> [What to do]
Return the entries below in full. Keep every word as it is.

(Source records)
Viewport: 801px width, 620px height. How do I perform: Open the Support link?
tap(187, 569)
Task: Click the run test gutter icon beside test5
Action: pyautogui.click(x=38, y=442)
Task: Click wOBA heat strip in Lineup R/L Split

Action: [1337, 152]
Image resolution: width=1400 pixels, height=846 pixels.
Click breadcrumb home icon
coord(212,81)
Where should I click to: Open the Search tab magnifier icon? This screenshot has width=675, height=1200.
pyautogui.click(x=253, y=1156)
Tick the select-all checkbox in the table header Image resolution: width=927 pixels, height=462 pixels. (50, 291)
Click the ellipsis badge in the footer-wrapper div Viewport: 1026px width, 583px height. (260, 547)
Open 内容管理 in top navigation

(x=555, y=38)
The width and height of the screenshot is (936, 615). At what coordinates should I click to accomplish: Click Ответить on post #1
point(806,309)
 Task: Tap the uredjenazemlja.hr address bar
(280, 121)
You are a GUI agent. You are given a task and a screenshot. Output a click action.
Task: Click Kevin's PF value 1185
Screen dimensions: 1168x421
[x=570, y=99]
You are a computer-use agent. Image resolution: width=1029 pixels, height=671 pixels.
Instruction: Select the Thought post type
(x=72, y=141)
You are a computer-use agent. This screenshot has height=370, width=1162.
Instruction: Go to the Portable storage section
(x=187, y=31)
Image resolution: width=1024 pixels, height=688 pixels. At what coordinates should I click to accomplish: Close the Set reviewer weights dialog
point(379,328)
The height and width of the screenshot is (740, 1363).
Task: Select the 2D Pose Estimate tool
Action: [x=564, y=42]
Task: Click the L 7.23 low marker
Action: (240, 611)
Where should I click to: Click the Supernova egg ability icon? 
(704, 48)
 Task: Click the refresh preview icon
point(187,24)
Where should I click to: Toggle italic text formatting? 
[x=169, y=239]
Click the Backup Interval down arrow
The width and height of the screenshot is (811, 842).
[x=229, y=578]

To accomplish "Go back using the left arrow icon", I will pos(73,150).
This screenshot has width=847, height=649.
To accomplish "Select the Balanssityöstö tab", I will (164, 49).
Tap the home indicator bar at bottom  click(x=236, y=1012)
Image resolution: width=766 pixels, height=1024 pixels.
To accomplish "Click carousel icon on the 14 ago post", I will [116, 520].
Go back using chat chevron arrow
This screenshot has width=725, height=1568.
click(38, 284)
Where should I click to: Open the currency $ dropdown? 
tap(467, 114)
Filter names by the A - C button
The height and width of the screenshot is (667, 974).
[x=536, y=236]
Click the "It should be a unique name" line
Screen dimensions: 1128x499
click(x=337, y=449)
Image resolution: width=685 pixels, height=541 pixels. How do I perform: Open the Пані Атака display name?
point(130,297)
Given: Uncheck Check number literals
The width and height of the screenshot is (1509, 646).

> [Completed task]
Viewport: 801px width, 620px height. How do I perform: Open the Support link?
tap(187, 569)
Task: Click the run test gutter icon beside test5
Action: pyautogui.click(x=38, y=442)
Task: Click wOBA heat strip in Lineup R/L Split

Action: [1337, 152]
Image resolution: width=1400 pixels, height=846 pixels.
Click breadcrumb home icon
coord(212,81)
Where should I click to: Open the Search tab magnifier icon? This screenshot has width=675, height=1200.
pyautogui.click(x=253, y=1156)
Tick the select-all checkbox in the table header Image resolution: width=927 pixels, height=462 pixels. (50, 291)
Click the ellipsis badge in the footer-wrapper div Viewport: 1026px width, 583px height. (260, 547)
Open 内容管理 in top navigation

(x=555, y=38)
The width and height of the screenshot is (936, 615). At what coordinates should I click to accomplish: Click Ответить on post #1
point(806,309)
 Task: Tap the uredjenazemlja.hr address bar
(280, 121)
You are a GUI agent. You are given a task and a screenshot. Output a click action.
Task: Click Kevin's PF value 1185
Screen dimensions: 1168x421
[x=570, y=99]
You are a computer-use agent. Image resolution: width=1029 pixels, height=671 pixels.
Instruction: Select the Thought post type
(x=72, y=141)
You are a computer-use agent. This screenshot has height=370, width=1162.
Instruction: Go to the Portable storage section
(x=187, y=31)
Image resolution: width=1024 pixels, height=688 pixels. At what coordinates should I click to accomplish: Close the Set reviewer weights dialog
point(379,328)
The height and width of the screenshot is (740, 1363).
Task: Select the 2D Pose Estimate tool
Action: [x=564, y=42]
Task: Click the L 7.23 low marker
Action: (240, 611)
Where should I click to: Click the Supernova egg ability icon? 
(704, 48)
 Task: Click the refresh preview icon
point(187,24)
Where should I click to: Toggle italic text formatting? 
[x=169, y=239]
Click the Backup Interval down arrow
The width and height of the screenshot is (811, 842).
[x=229, y=578]

To accomplish "Go back using the left arrow icon", I will pos(73,150).
This screenshot has width=847, height=649.
To accomplish "Select the Balanssityöstö tab", I will (164, 49).
Tap the home indicator bar at bottom  click(x=236, y=1012)
Image resolution: width=766 pixels, height=1024 pixels.
To accomplish "Click carousel icon on the 14 ago post", I will [116, 520].
Go back using chat chevron arrow
This screenshot has width=725, height=1568.
click(38, 284)
Where should I click to: Open the currency $ dropdown? 
tap(467, 114)
Filter names by the A - C button
The height and width of the screenshot is (667, 974).
[x=536, y=236]
Click the "It should be a unique name" line
Screen dimensions: 1128x499
click(x=337, y=449)
Image resolution: width=685 pixels, height=541 pixels. How do I perform: Open the Пані Атака display name?
point(130,297)
Given: Uncheck Check number literals
The width and height of the screenshot is (1509, 646).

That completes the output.